AIMCo Needs a Savior. Mark Wiseman Needs a Comeback After BlackRock.
The Canadian pension star takes on a fraught fund.
Alberta’s controversial public investment fund (AIMCo) has secured Mark Wiseman — a Canadian pension guru fresh off his own controversy — to lead its board of directors starting next month, the organization said.
Wiseman built a sterling reputation and an enduring legacy at the Canada Pension Plan Investment Board, which he built into a global powerhouse as chief executive officer. But his next position — BlackRock’s global head of active equities and potential heir to Larry Fink — ended badly.
Fink ousted Wiseman last December for failing to disclose a romantic relationship with a colleague. Wiseman also quickly stepped down from the board of FCLTGlobal, the nonprofit group he helped found to promote long-term thinking in investing and business.
The Alberta appointment marks a return to the public eye and institutional investing’s power elite.
“He’s such a well-known figure in Canada and in investment circles that his circumstances are pretty unique,” Paige Scott, a recruiter with Kingsley Gate Partners who specializes in placing C-suite asset managers, told Institutional Investor Wednesday. Scott is not personally close with Wiseman. “CPPIB has been the most progressive, most modern, and perhaps successful pension allocator — they are emulated everywhere.”

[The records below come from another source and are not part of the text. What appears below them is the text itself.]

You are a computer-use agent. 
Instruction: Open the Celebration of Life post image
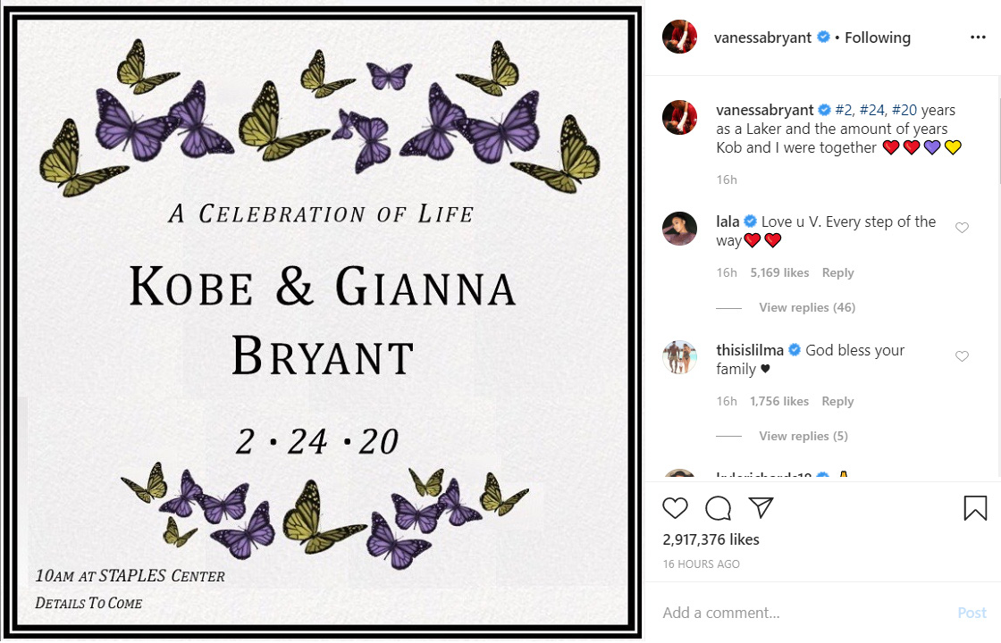pos(323,322)
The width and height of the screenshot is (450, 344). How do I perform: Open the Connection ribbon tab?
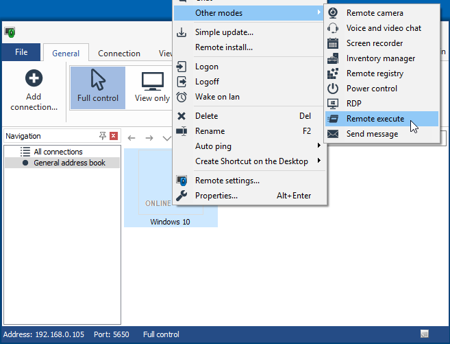tap(119, 54)
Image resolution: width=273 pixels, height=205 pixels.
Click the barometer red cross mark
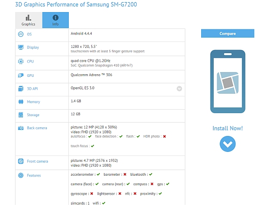click(x=125, y=174)
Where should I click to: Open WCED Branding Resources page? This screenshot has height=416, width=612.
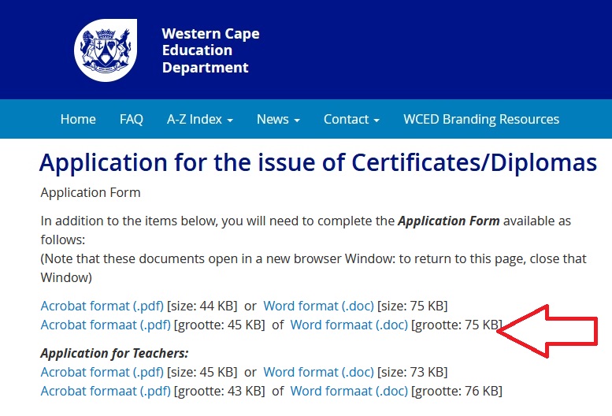(481, 119)
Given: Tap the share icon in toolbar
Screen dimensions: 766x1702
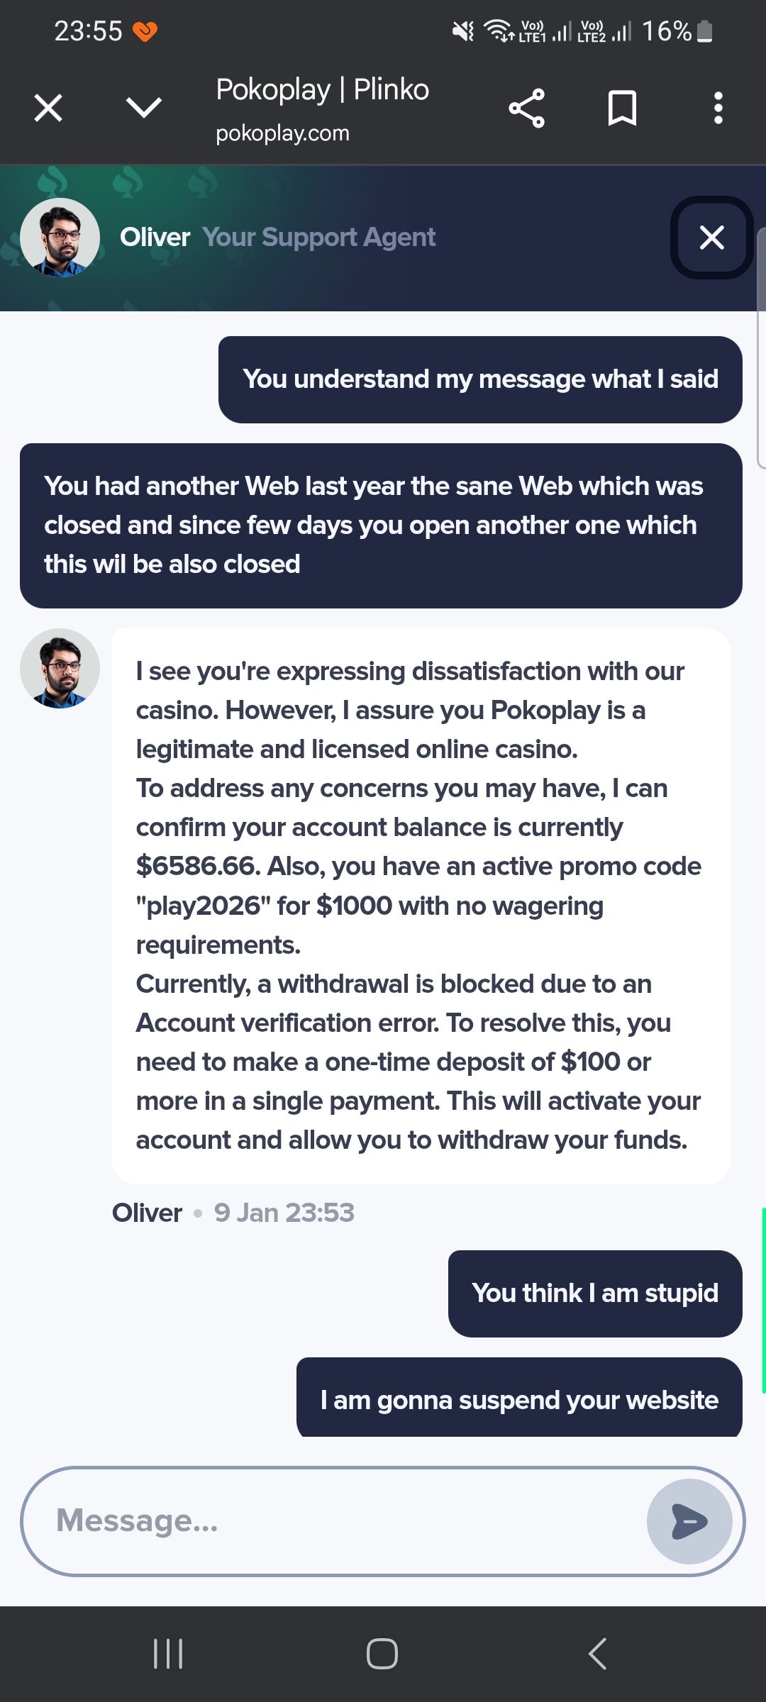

Alberta Investment Management Corp., or AIMCo, manages C$119 billion ($87 billion) in public pension assets, working capital, and oil wealth for the province, official figures show. But wayward trading of arcane volatility products cost the fund billions earlier this year, and ignited public outrage. The organization said it’s investigating, while pointing out that “oversight of AIMCo’s investment strategies and risk management is the responsibility of the board of directors.”
[II Deep Dive: How to Lose a Billion Dollars Without Really Trying]
Wiseman will be chair of that board in one week. He takes over the governing body July 1, when current chair Richard Bird finishes his second three-year term.
Landing a prominent board position at a public entity within months of his ouster speaks to an “utterly unique” expertise and background. But marketability as a board member doesn’t directly translate to the rest of the asset management job market, Scott cautioned.
“There’s a huge difference between being an adviser and actually running the business. When you’re an adviser, you’re not involved in actual day-to-day operations. You’re there to leverage your Rolodex, contacts, and wisdom to guide management through crises,” she said. Many professionals in Wiseman’s position end up advising or founding their own investment outfits rather than returning as big-firm executives.
“It’s just very difficult in this day and age, when the bar and standard is really high around leadership,” Scott said. “It doesn’t matter what the indiscretion is — whether you’re the President of the United States or someone running a very big business — the question raised is judgement. Or lack thereof.”
That doesn’t make redemption impossible, she noted. “Can people learn from their mistakes? I like to think so.”
Board work can be an excellent place to start.
In this case, the Alberta government is “trying to spin off AIMCo into its own platform separate and apart from the Canadian pension system. I can totally see why they would turn to Wiseman. There’s an almost non-exist talent pool of people who know how to do that.”
Wiseman is a tremendous asset to the troubled fund, according to those who know him. That’s the case whether or not the far-right provincial government succeeds in pulling Alberta out of CPPIB — which, thanks in part to Wiseman, has handily outperformed AIMCo.
“He’s an optimist; he’s a winner; he’s a team player, and he loves the work. I think it’s fabulous,” said Eric Wetlaufer, who led CPPIB’s vast public markets portfolio under Wiseman for years, in an interview. “His resume speaks for itself. What’s not on paper — and what’s really critical for this kind of a role — is that he understands and appreciates intersection between talent and strategy. Our business is a talent business and Mark gets that.”
In Wetlaufer’s experience, “a lot of large plans do their strategic work and then try to find the talent that can execute. They develop an everywhere, everything, all-the-time approach that, at the end of the day, looks like paint-by-numbers. Good structures are important and can help keep you out of trouble, but they don’t give outperformance. That’s where Mark can really help. He knows to focus on the real areas where they can perform and take risk.”
Wiseman’s motivation for joining AIMCo’s board may be public service, or to put space between the BlackRock incident and now, or just for something to do, or all of the above.
But it’s not for the money.
“Mr. Wiseman will be donating his compensation as chair of the board to the United Way to assist communities across Alberta,” AIMCo said in its announcement.